• TIFF 2012 Review: Frances Ha

    I'm Yours

    Director: Noah Baumbach (The Squid and the Whale, Greenberg, Kicking and Screaming)
    Screenplay: Noah Baumbach & Greta Gerwig
    Producers: Mallary Davenport, Avi Federgreen, Jennifer Jonas
    Starring: Greta Gerwig, Grace Gummer, Adam Driver

    (5/5)

     


     

    Noah Baumbach has a penchant for pissing people off with his movies. The one time critical darling has, in recent years, drawn resistance from a sizable group of vocal detractors.  His characters are loathsome they say, he writes with an elitist New York intellectual smugness, another.  A friend described watching Greenberg as like having the middle finger perpetually shoved in his face.  So goes the backlash.  Then last week, surprisingly, early word out of the Telluride film festival for his latest feature, Frances Ha, was unanimously positive.  More than positive, ecstatic!  It even made Greta Gerwig cry.  Perhaps the desire to see a return to the greatness widely acknowledged in The Squid and the Whale had pent up, and in the ensuing years that unrequited desire has been stoking the flames of backlash until now.  The news heralded from Telluride and now, Toronto, is that Baumbach is Back!

    To which I say he never left.

    Still, Frances Ha does feel like an olive branch of sorts, perhaps the residual effect of Greta Gerwig co-writing and playing the lead, a woman whose charms can’t help but make one smile.  In tone and theme it is very much a return to the goofier hanging out pleasures of his earliest success, Kicking and Screaming.  At the grossly old age of 27, Frances (Greta Gerwig) is still struggling to be a ‘real person’ and, in her post-grad malaise, drifts apartment to apartment, part-time job to part-time job, at odds with her ambitions.  Most worrisome of all, is her distancing from long-time BFF, Sophie, an adjustment she is clearly not ready for. The resulting film is probably the most pleasurable to watch of Baumbach’s work, very funny and unusually sweet.   Without a Roger Greenberg to agitate, the hesitant audiences relax, and while there are still the odd jab or two to decorum, you feel safe having Frances as your protagonist, she is harmless, “undateable” and a stand in for a lot of late twentysomethings unsure of their place in the world.
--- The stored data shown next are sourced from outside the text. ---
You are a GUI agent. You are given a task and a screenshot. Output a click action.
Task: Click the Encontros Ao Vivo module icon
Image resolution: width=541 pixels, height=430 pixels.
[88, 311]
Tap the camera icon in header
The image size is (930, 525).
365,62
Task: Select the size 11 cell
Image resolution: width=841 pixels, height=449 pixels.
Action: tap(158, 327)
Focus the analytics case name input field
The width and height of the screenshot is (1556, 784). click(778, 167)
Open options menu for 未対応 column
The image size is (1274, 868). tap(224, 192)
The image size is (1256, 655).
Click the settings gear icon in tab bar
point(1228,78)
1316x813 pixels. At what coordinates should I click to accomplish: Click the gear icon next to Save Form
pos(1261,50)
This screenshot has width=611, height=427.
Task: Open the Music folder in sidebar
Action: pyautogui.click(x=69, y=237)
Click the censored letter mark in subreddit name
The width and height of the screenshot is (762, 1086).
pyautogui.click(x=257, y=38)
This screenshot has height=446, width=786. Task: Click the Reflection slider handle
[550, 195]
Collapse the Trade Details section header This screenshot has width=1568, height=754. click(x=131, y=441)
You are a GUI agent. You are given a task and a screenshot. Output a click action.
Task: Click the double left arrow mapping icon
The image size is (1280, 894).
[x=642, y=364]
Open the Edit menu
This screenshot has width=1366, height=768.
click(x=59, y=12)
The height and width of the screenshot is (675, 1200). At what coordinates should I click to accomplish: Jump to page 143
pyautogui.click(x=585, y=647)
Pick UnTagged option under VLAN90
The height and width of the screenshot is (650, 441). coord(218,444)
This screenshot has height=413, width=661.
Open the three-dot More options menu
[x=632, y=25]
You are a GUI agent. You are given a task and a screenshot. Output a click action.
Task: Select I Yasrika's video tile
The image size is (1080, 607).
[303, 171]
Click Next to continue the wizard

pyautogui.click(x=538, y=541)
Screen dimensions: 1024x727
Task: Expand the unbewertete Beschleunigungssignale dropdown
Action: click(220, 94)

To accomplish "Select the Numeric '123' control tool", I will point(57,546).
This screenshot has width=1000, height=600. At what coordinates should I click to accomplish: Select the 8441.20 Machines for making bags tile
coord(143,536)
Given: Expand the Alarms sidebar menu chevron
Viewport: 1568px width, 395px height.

    Frances Ha is a stylistic departure for the filmmaker, playing like French New Wave meets Woody Allen’s Manhatten.  In stunning black and white with just a hint of guerrila-filmmaking mumblecore, Frances Ha feels fresh, spontaneous, a master filmmaker surrendering to impulse, the experiment, a thrilling success.  Greta Gerwig is like Baumbach’s Jean-Pierre Léaud, an actor whether trying or not seems entirely effortless, lived-in, believable.  She is Frances in the same way she was Florence in Greenberg: she has the market for lovable misfit characters cornered.

    For me, watching a Baumbach film is like experiencing a wave of deja-vu, of having lived the scenarios or misspoke in just the same way.  There is a dinner scene in particular where Frances has to fend for herself among a table full of mostly strangers and the small talk diaharea that ensues is a marvel of observation. The dialogue is punchy and often times hilarious but drawn from life, the life we wish to edit out but that is there nonetheless.  Ricky Gervais may have rejuvenated a love of squirming observational comedy but Baumbach was the master of it long before, and in Frances Ha he and Gerwig make it look easy.

    Greenberg remains Baumbach’s masterpiece (yeah, I know, spare me), but Frances Ha is a close second.  Both feel like documents of my life, raw and personal and honest.  They transcend any purely cinematic interest for me, tapping the sweet spot of why I bother watching films at all: to see my small part of the world reflected.  They make me involved, culpable, a participant.  Frances trepidation and desires becomes my own, the symbiosis is a rush unlike any other. The smile never left my face, what more is there than this kind of bliss?

5 Comments


  1. Sean Kelly says:

    This is currently my favourite film of the festival so far. Of course, I’ve only seen 5/25.

  2. Mike Rot says:

    oh it’s my favorite of the year.

  3. I disliked Greenberg, as you may remember (and also Margot at the Wedding), but Baumbach has enough goodwill left over from Kicking and Screaming and The Squid and the Whale with me that I’m still willing to give him the benefit of the doubt, and from your review, it sounds like Frances Ha will be much more up my alley than the Baumbach films I don’t care for. French New Wave meets Manhattan? With Gerwig leading the way? Hell yes. Can’t wait to get the opportunity to check it out.

    • rot says:

      Jandy you will LOVE this film. You just want to hug Frances, something I don’t think anyone much feels for Roger Greenberg. Also the second it was over I just wanted to be able to rewatch it again.

  4. Chris says:

    Greenberg was great so are his other films.